If Engine.OnProgress is set, it fires a ProgressEvent on template start, on match, and on error, carrying a Type (start/match/error/complete), TemplateID, Target, FindingCount, and Current/Total counters (engine.go:217-264).

ScanDetailed() also returns ScanMetrics, which separate RequestErrors (network-level failures) from TemplateErrors (template-level failures such as malformed interpolation producing an invalid URL) and records a FailedTemplates list. A template that returns no error still lands in the metrics if it accumulated request or template errors along the way (engine.go:187-269).

Finding Deduplication

Findings from all templates and targets pass through DedupeAndSortFindings() in the assessment layer (assessment.go:124-176). It sorts by severity descending (worst first), then by a dedupeKey built from Source, TemplateID, Target, Title, Severity, Description, Evidence, proof_strength, and action. Findings sharing an identical key collapse to one, and the survivor records how many duplicates were folded in via dedupe_count in its metadata.

Worked Example: A Template's Journey

Take the Ollama unauthenticated-API template from the format page: a detection template, tagged ollama, auth, ..., with a detect step probing / and two checks against /api/tags and /api/version.

  1. Load. It ships embedded, so LoadEmbeddedTemplates() adds it. If an operator had a same-ID template under --templates-dir, theirs would replace it in place (with a stderr warning).
  2. Select. A scan with tag filter ollama keeps it — HasAnyTag matches. In ModeDetect it survives because IsExploit() is false; a --severity critical filter would drop it, since neither its high/info checks nor its default reach critical.
  3. Normalize + detect.

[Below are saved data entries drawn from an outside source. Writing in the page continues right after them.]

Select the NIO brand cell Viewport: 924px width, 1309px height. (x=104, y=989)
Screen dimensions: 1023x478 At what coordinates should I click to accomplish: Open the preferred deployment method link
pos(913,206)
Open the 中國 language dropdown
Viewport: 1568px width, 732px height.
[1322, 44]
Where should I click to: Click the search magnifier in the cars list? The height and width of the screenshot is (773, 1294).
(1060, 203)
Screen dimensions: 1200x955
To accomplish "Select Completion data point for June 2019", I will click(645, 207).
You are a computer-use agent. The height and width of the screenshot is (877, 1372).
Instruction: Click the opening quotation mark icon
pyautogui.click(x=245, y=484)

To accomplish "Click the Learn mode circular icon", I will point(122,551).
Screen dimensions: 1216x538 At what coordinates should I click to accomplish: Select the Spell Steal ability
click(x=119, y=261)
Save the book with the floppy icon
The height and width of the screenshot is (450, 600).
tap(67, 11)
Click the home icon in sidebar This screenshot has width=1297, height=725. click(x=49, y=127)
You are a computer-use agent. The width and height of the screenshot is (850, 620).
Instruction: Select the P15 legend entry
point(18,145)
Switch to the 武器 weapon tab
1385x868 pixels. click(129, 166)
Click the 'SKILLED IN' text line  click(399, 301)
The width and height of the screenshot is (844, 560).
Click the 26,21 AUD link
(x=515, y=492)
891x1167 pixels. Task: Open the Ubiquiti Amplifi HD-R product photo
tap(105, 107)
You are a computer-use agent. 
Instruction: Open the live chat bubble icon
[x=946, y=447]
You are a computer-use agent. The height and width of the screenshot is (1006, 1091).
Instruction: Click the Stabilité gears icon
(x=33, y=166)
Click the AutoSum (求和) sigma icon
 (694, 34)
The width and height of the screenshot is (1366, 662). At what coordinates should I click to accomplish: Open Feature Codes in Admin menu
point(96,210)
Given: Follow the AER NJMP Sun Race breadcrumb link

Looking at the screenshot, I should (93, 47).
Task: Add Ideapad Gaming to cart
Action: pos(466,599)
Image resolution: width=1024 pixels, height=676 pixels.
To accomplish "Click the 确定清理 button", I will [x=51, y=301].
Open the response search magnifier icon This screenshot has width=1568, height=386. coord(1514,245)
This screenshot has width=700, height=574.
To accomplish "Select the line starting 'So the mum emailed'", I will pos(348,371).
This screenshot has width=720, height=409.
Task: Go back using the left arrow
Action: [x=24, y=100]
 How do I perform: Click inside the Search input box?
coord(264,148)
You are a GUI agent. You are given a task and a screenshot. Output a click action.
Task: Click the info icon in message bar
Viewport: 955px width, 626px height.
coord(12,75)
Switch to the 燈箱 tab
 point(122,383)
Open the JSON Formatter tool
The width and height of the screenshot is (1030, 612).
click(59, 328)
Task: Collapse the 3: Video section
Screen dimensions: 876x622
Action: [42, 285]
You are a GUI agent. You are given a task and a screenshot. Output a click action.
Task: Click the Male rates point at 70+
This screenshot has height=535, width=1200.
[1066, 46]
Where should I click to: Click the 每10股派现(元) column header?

Against http://target:11434/, the trailing slash is trimmed. The detect step GETs / and matches body_contains: "Ollama is running". All matchers on the step pass, so the gate opens; had it missed, the template would produce nothing.
  4. Check 1 — /api/tags. A 200 plus body_contains: "models" satisfies matchAll(). Two json extractors fill {{model_count}} and {{first_model}}. buildCheckFinding() interpolates the title Ollama Unauthenticated - N Models Exposed, and — being a detection template with no explicit proof fields — stamps proof_stage='proof', proof_strength='confirmed'. With no evidence in the YAML, buildAutoEvidence() attaches the request/response transcript.
  5. Check 2 — /api/version. A 200 extracts {{ollama_version}}, producing a second, info-severity finding. Because it runs after check 1, the version value is also available to any later step in the map.
  6. Dedup + sort. Both findings flow into DedupeAndSortFindings(). The high finding sorts above the info one; a repeat scan of the same target would collapse identical duplicates and bump dedupe_count.